Es muss einer dieser Tage gewesen sein, an dem sich die britische Hauptstadt von ihrer besten Seite zeigte. Andreas Gebhard flanierte bei strahlendem Sonnenschein in Londons Stadtviertel Camden umher und genoss das Gewusel aus Live-Musik und unbeschwertem Vergnügen beim Festival „Camden Crawl“. Er kam auf die Idee, dass Berlin das auch brauche. So entstand das Konzept für das Torstraßen-Festival, dass heute zum sechsten Mal in Mitte beginnt.

Musikbands und Solointerpreten werden in Clubs, Cafés, Bars und Geschäften auftreten, Künstler, die in Berlin leben oder die Szene der Stadt beeinflussen. Es ist nicht das klassische Event mit gesperrter Straße und Handwerks- und Gourmetständen, sondern ein Treffen mit Nachbarn und Neugierigen in den Läden am Straßenrand.

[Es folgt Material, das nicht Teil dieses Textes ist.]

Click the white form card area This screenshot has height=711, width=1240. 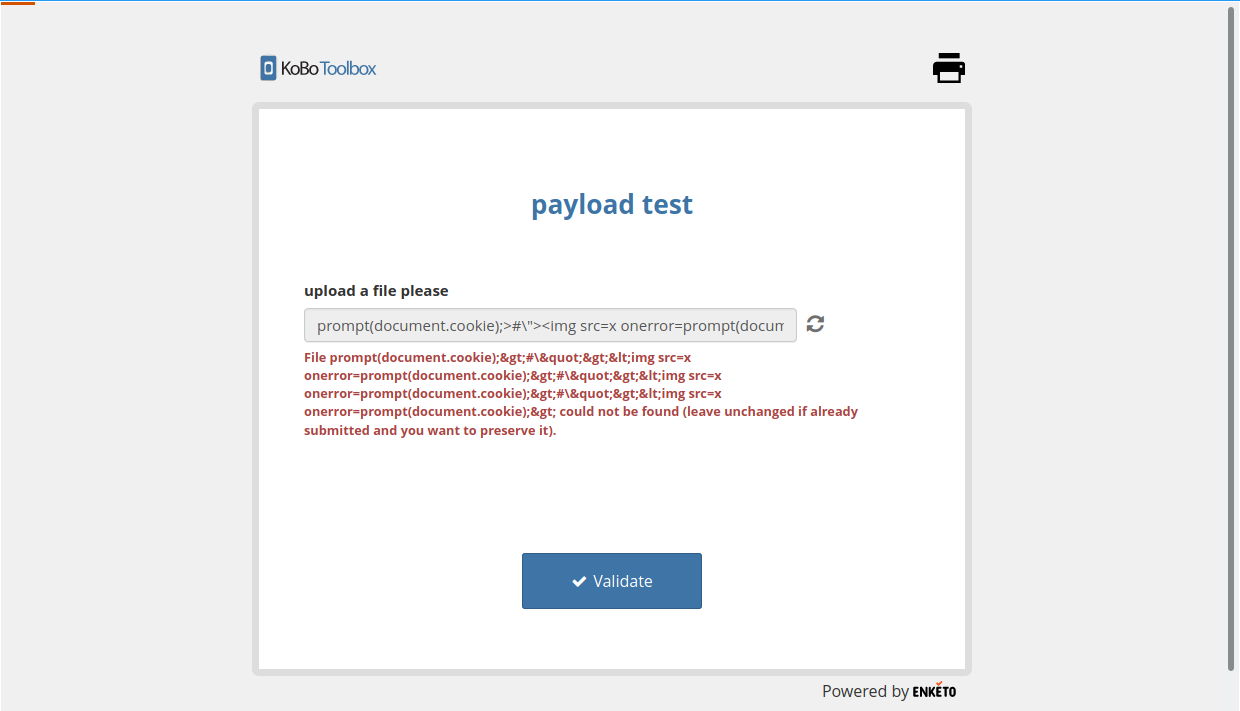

Das Konzept passt zu dem, was den 41 Jahre alte Gebhard in Berlin umtreibt. Er kam vor 15 Jahren aus dem Rheinland nach Berlin, wo er Bundessprecher der Grünen Jugend war. Die kreative Seite Berlins leben zu lassen – das ist sein Ding geworden. Dafür braucht es aus seiner Sicht nicht Unmengen an Geld und auch nicht hinlänglich bekannte Weltstars und erst recht keine Menschen, die sich in der Hauptstadt nicht auskennen, sondern Typen mit Mut und Szene-Kenntnis.

So ging das vor zehn Jahren auch mit der Re:publica los, deren Geschäftsführer Gebhard ist. Am Anfang war es ein Bloggertreffen, inzwischen ist es die wohl größte Gesellschaftskonferenz Europas, geprägt von Tüftlern und Denkern aus der Digitalszene Berlins. Auch die Veranstaltung wird bereichert von Künstlern aus den Hinterhöfen. Dem Establishment der Stadt scheinen seine Konzepte offensichtlich nicht immer zu passen. Gebhard sagt jedenfalls, dass er mit seiner sperrigen Meinung immer wieder anecke.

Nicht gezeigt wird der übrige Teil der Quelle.